_TRY IT:_ Nothing but the lines from the one with "Secciones (114, 1702)" down to the one with "U SAD otišlo" should be returned, exactly and with both ends included, from the material below.

START EXCERPTED DATA

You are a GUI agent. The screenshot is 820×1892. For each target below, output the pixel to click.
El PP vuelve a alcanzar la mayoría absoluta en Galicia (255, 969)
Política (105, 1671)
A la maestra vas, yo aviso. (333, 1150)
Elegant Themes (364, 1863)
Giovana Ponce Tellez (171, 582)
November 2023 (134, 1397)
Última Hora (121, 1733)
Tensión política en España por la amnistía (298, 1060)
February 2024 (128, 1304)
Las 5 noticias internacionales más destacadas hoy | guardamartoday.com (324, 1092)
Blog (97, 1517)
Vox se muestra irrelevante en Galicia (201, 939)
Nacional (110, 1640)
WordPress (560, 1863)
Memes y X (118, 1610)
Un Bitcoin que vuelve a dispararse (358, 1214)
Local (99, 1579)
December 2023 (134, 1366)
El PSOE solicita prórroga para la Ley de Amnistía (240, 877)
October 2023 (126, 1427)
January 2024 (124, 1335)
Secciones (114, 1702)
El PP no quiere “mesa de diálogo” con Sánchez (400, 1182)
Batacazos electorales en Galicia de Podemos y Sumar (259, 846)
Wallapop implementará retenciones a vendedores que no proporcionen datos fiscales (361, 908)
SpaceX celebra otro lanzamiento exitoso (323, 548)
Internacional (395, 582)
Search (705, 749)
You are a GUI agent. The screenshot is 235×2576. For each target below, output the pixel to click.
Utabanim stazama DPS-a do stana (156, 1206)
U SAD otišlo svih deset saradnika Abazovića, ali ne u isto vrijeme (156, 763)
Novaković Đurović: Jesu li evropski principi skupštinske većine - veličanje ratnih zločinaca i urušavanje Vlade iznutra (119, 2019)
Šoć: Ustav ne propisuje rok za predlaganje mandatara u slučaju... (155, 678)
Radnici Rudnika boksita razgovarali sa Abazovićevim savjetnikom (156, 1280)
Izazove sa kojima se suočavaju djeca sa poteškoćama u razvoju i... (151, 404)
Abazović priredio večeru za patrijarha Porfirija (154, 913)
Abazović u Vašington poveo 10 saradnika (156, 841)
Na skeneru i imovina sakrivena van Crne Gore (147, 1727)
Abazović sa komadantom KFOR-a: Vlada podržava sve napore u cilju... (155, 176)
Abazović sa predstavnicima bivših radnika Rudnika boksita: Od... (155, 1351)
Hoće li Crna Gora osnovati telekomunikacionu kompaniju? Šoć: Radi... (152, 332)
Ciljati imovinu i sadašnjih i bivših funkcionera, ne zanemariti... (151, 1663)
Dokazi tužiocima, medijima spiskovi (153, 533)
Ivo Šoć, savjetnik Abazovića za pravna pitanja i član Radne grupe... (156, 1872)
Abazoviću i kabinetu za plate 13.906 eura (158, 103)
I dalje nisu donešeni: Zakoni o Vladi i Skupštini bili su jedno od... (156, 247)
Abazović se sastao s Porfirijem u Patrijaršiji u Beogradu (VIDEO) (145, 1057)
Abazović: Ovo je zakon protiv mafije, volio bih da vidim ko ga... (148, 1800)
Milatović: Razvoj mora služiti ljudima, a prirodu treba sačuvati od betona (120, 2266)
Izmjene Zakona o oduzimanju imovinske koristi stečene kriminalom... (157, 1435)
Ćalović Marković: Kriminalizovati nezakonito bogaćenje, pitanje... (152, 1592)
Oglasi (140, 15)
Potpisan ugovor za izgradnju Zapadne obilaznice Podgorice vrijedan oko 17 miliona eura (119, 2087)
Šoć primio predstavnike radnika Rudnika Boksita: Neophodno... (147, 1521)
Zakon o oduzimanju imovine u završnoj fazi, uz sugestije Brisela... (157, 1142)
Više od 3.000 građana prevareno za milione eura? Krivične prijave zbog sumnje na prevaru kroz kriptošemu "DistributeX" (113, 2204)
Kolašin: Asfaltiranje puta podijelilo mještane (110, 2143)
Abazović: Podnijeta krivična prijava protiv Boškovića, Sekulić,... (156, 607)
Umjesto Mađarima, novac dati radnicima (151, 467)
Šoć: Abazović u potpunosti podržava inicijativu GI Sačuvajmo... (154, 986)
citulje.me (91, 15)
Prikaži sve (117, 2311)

END EXCERPTED DATA

_RESPONSE TO THIS EXERCISE:_
Secciones (114, 1702)
El PP no quiere “mesa de diálogo” con Sánchez (400, 1182)
Batacazos electorales en Galicia de Podemos y Sumar (259, 846)
Wallapop implementará retenciones a vendedores que no proporcionen datos fiscales (361, 908)
SpaceX celebra otro lanzamiento exitoso (323, 548)
Internacional (395, 582)
Search (705, 749)
You are a GUI agent. The screenshot is 235×2576. For each target below, output the pixel to click.
Utabanim stazama DPS-a do stana (156, 1206)
U SAD otišlo svih deset saradnika Abazovića, ali ne u isto vrijeme (156, 763)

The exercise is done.